■ Instructions to follow
Reproduce the listing below without changes, from its first line through the line containing "click(544, 62)", including both of those lines.

■ Material
++++++++
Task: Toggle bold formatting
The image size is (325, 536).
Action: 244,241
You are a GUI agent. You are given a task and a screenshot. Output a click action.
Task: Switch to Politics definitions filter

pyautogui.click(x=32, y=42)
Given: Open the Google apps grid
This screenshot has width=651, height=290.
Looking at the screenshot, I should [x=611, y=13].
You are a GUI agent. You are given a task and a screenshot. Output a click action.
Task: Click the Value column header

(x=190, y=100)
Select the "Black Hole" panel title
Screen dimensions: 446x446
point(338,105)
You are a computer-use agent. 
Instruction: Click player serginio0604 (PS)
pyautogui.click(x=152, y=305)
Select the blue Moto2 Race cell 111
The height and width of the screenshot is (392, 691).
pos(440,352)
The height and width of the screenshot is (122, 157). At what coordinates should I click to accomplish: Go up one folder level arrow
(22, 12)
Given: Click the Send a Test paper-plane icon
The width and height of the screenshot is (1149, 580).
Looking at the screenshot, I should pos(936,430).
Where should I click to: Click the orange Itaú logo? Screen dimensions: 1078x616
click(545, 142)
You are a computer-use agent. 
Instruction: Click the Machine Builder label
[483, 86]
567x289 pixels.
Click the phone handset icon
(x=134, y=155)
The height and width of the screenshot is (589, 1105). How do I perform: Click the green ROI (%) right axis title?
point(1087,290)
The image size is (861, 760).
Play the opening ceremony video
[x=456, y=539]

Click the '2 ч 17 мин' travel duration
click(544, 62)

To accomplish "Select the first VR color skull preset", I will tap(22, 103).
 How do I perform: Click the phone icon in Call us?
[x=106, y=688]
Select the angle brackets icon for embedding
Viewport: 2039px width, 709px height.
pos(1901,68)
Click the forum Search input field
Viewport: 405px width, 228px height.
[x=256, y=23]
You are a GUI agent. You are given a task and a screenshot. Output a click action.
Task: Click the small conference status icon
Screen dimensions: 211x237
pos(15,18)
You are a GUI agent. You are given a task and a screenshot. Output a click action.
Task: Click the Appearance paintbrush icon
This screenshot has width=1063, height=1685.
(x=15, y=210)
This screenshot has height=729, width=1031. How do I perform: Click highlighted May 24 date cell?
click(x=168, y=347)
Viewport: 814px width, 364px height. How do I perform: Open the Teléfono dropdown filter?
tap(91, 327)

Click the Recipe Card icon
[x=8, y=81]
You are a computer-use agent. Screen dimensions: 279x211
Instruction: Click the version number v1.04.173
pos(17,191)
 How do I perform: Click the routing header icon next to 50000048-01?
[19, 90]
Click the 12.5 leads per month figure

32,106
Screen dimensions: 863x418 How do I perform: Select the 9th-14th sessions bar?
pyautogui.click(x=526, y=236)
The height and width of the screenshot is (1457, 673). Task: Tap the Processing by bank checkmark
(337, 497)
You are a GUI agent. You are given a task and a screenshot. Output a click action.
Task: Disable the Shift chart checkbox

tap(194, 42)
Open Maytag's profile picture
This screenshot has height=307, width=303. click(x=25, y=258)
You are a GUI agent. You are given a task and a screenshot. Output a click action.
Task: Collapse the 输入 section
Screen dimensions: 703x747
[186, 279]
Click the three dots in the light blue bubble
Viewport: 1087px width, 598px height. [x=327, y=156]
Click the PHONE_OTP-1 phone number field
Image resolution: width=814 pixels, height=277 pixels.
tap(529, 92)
++++++++
■ Task solution
Task: Toggle bold formatting
The image size is (325, 536).
Action: 244,241
You are a GUI agent. You are given a task and a screenshot. Output a click action.
Task: Switch to Politics definitions filter

pyautogui.click(x=32, y=42)
Given: Open the Google apps grid
This screenshot has width=651, height=290.
Looking at the screenshot, I should [x=611, y=13].
You are a GUI agent. You are given a task and a screenshot. Output a click action.
Task: Click the Value column header

(x=190, y=100)
Select the "Black Hole" panel title
Screen dimensions: 446x446
point(338,105)
You are a computer-use agent. 
Instruction: Click player serginio0604 (PS)
pyautogui.click(x=152, y=305)
Select the blue Moto2 Race cell 111
The height and width of the screenshot is (392, 691).
pos(440,352)
The height and width of the screenshot is (122, 157). At what coordinates should I click to accomplish: Go up one folder level arrow
(22, 12)
Given: Click the Send a Test paper-plane icon
The width and height of the screenshot is (1149, 580).
Looking at the screenshot, I should pos(936,430).
Where should I click to: Click the orange Itaú logo? Screen dimensions: 1078x616
click(545, 142)
You are a computer-use agent. 
Instruction: Click the Machine Builder label
[483, 86]
567x289 pixels.
Click the phone handset icon
(x=134, y=155)
The height and width of the screenshot is (589, 1105). How do I perform: Click the green ROI (%) right axis title?
point(1087,290)
The image size is (861, 760).
Play the opening ceremony video
[x=456, y=539]

Click the '2 ч 17 мин' travel duration
click(544, 62)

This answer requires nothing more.